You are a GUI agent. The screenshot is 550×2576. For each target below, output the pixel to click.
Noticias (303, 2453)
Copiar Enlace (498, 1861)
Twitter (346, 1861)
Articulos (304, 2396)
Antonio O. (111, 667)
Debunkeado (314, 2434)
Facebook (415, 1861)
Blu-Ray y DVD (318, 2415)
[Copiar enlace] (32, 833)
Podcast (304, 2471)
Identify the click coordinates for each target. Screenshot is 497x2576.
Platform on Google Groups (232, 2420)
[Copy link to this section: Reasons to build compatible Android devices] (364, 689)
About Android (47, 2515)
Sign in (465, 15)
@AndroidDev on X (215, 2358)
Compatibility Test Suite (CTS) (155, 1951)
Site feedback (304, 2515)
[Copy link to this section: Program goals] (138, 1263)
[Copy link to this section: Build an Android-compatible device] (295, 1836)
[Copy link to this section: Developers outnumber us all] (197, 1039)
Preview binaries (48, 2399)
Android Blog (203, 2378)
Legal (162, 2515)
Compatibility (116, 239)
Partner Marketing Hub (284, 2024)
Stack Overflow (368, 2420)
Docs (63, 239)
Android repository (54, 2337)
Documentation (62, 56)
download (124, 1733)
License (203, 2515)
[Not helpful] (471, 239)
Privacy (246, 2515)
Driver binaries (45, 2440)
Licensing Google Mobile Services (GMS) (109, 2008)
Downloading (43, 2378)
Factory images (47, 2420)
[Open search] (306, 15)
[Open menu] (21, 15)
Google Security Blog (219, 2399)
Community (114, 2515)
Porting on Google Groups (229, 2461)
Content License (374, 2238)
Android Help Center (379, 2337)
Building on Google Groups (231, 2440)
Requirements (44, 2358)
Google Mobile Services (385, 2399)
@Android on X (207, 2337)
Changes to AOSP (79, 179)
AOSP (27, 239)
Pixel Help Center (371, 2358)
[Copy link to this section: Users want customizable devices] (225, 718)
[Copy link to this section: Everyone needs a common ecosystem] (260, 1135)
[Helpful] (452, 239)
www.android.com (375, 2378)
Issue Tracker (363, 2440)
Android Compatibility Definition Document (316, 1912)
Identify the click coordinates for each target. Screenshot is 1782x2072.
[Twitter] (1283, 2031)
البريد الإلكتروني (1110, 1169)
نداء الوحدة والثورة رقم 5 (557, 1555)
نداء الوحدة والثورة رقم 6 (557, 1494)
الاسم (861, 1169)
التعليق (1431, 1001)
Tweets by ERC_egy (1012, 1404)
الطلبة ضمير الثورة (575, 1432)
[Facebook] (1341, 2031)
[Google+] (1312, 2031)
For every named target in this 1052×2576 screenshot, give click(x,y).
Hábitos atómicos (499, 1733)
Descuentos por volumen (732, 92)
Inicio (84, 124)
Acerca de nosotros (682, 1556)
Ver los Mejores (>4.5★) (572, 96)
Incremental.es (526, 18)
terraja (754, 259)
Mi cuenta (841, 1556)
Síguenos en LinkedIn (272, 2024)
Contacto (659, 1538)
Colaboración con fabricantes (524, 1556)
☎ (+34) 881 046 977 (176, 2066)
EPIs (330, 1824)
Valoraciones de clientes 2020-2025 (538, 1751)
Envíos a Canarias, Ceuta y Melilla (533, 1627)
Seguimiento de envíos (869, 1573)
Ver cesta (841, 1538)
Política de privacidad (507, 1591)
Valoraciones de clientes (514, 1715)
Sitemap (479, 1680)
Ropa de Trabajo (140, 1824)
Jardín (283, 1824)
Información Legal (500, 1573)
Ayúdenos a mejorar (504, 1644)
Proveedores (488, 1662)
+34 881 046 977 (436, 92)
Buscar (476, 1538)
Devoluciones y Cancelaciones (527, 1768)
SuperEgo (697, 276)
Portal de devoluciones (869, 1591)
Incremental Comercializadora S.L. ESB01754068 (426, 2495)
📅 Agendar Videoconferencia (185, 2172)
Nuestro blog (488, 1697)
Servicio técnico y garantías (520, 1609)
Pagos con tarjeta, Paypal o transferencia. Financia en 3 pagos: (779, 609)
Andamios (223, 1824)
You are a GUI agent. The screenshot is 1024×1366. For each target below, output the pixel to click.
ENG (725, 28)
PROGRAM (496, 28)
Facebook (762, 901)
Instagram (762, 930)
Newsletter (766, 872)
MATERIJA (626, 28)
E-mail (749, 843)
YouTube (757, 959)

Exercise:
For every line in the data above that holds "output", return the line itself.

Response to this exercise:
You are a GUI agent. The screenshot is 550×2576. For each target below, output the pixel to click.
You are a GUI agent. The screenshot is 1024×1366. For each target below, output the pixel to click.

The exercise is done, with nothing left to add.